Un camino más realista es aquel donde el tratado se mantiene, pero bajo condiciones más duras impuestas por Estados Unidos. En esta situación, Washington aceptaría no romper el acuerdo, pero exigiría mayores controles migratorios, cooperación ampliada en materia de crimen organizado y restricciones mucho más estrictas para el uso de proveedores provenientes de Asia. México conservaría el acceso al mercado estadounidense —que es el corazón de su actividad exportadora—, pero el costo sería un aumento considerable en compromisos de seguridad, monitoreo y supervisión. Sería una continuidad del T-MEC, sí, pero atravesada por una dinámica de presión más marcada y una pérdida gradual de margen de maniobra soberana.

Existe también la posibilidad de que Estados Unidos decida debilitar el carácter trilateral del acuerdo para negociar bilateralmente con cada país. Ese escenario implicaría que Trump rompa la lógica de equilibrio entre socios y presione por acuerdos separados, sabiendo que la asimetría con México es mayor que con Canadá. En esa ruta, México perdería un contrapeso estratégico, quedaría solo en la mesa de negociación y enfrentaría demandas más agresivas en temas de migración, seguridad y comercio. La relación se volvería más desigual, y el país tendría que asumir costos más altos para sostener su acceso preferencial al mercado estadounidense.

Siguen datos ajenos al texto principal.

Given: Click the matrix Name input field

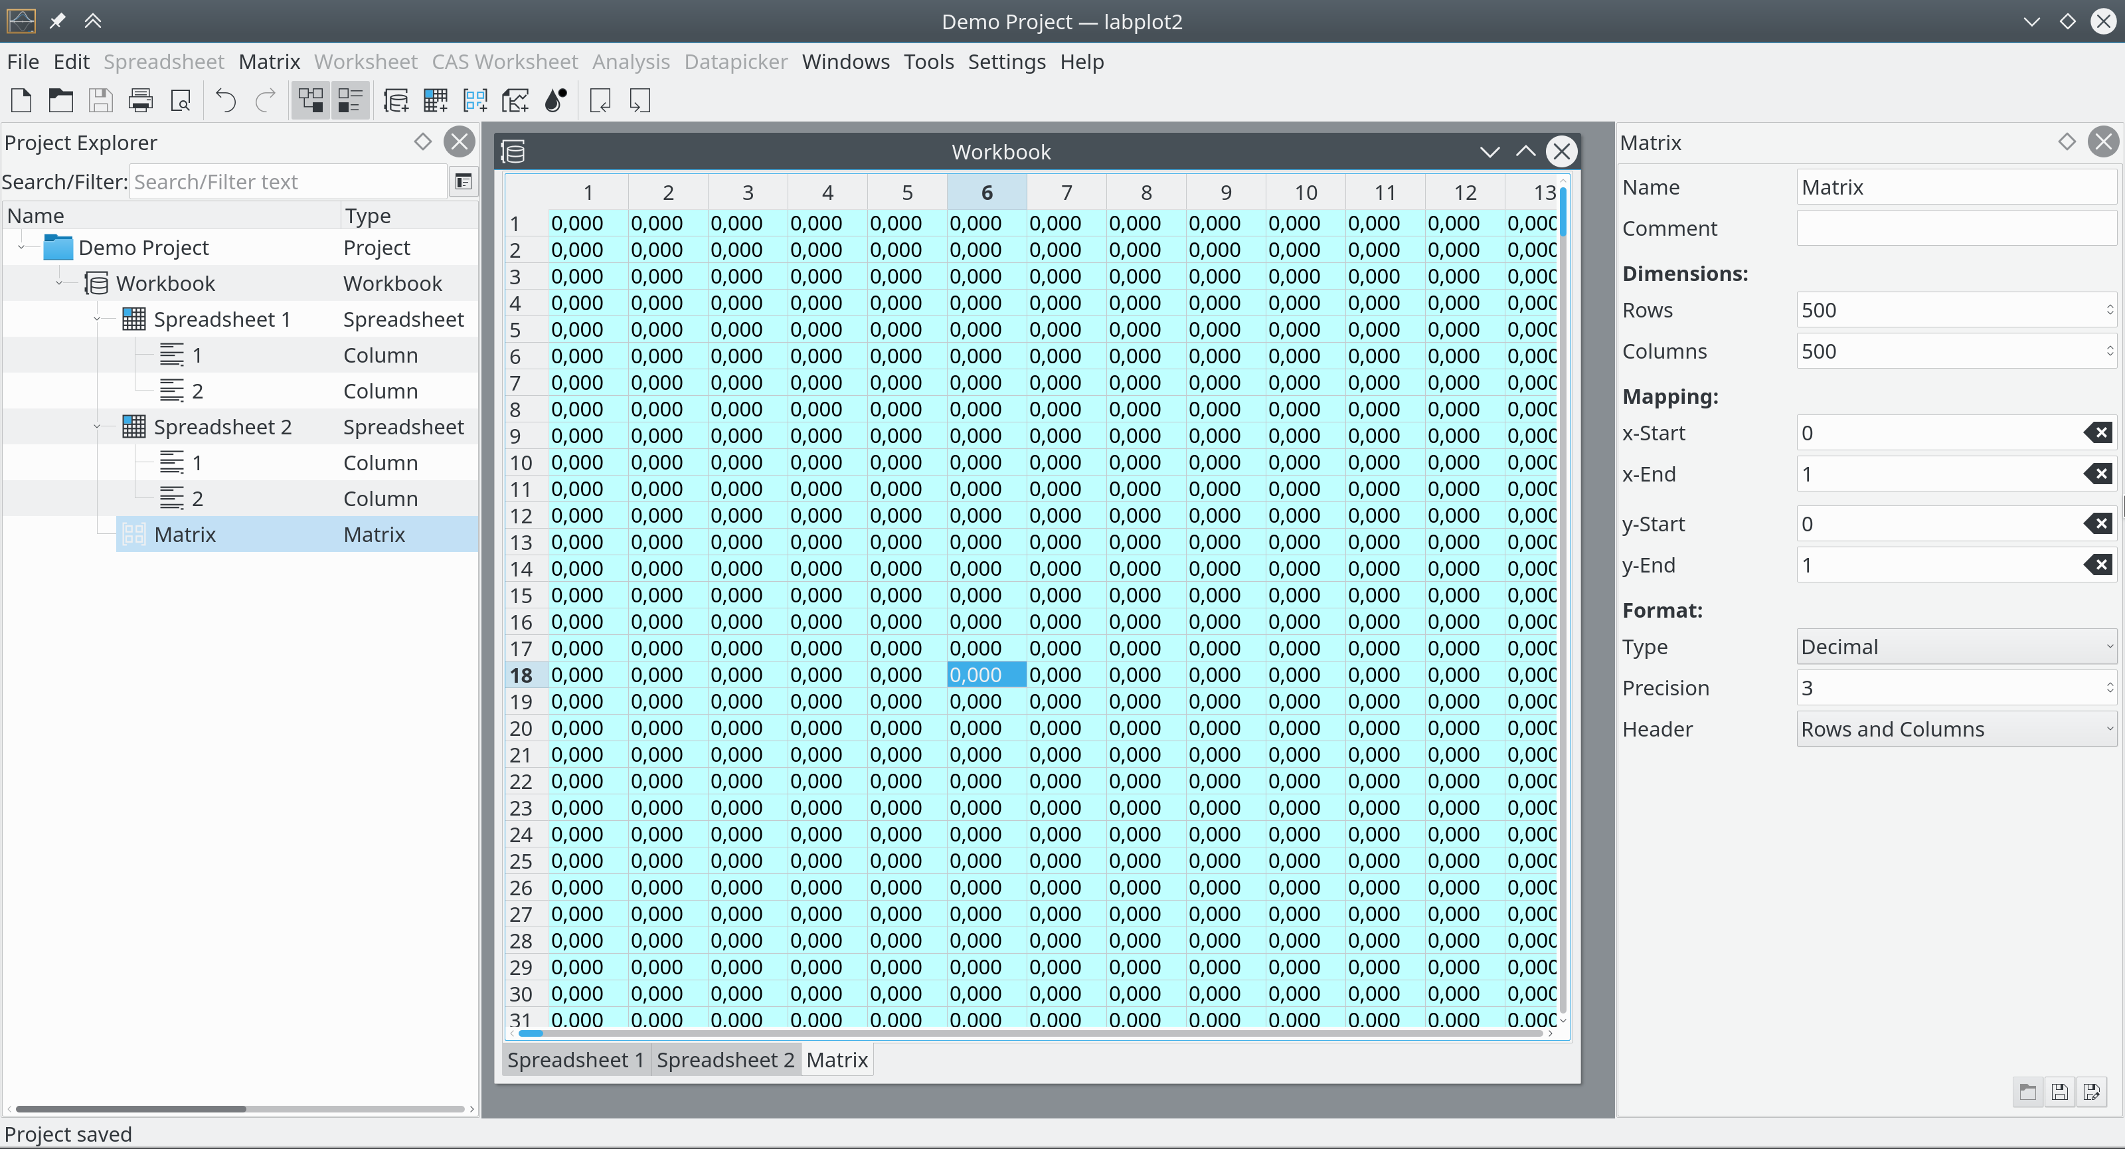Looking at the screenshot, I should pos(1955,187).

Un escenario más crítico surge si Estados Unidos activa formalmente el proceso interno de salida del T-MEC. Aunque esa salida no se concretara de inmediato —e incluso aunque quedara en un “amago”— el solo anuncio bastaría para detonar turbulencias financieras. El peso mexicano se depreciaría rápidamente, inversiones en sectores como automotriz, aeroespacial y electrónico podrían congelarse, y la confianza empresarial sufriría un golpe considerable. La región del Bajío, altamente integrada a cadenas norteamericanas, sería una de las más afectadas. Se trataría de una crisis económica provocada por la simple amenaza de desmantelar el marco jurídico que sostiene gran parte de la actividad exportadora del país.

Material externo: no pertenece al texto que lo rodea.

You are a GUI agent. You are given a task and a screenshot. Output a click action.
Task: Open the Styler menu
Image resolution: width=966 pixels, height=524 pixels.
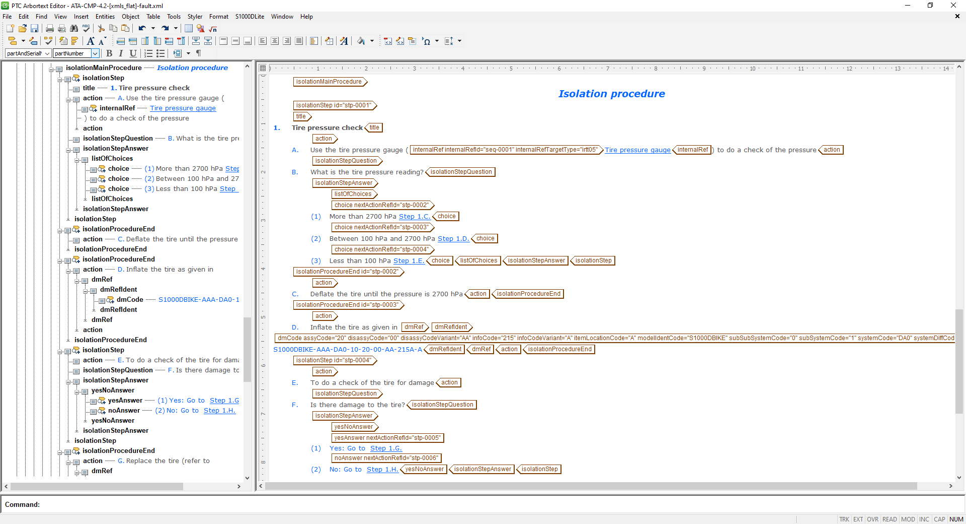click(195, 17)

Finalmente, se encuentra el escenario de mayor riesgo: aquel donde la frontera entre comercio y seguridad se disuelve por completo. Bajo esta lógica, Estados Unidos podría utilizar aranceles punitivos, mecanismos de inspección extraordinaria y exigencias intrusivas en materia de seguridad a cambio de mantener abiertas las puertas del mercado estadounidense. México quedaría atrapado entre presiones económicas y condicionamientos políticos, obligado a aceptar acciones que podrían impactar su soberanía territorial. En esta configuración, el T-MEC dejaría de ser una herramienta de integración productiva para convertirse en un instrumento de coerción geopolítica.

Frente a estos escenarios, la postura a favor de México debe ser clara: defender el T-MEC no es solo proteger exportaciones, sino resguardar estabilidad macroeconómica, empleos, competitividad y soberanía económica.México debe negociar con firmeza, evitar que seguridad y migración se conviertan en chantaje geopolítico, y apostar por una estrategia dual: defender la relación con EE. UU. pero avanzar en diversificación comercial hacia Europa, Sudamérica y Asia.

El T-MEC, con todos sus límites, ha sido una herramienta crucial de desarrollo. Su preservación, fortalecimiento y modernización es un interés nacional mexicano. Las tensiones actuales no deben opacar una realidad: la integración norteamericana es una oportunidad histórica para México si se maneja con inteligencia diplomática y visión estratégica. Lo contrario, ceder ante presión unilateral o permitir que el tratado se desmorone, significaría retroceder décadas en competitividad y estabilidad. El reto es enorme, pero también lo es el potencial.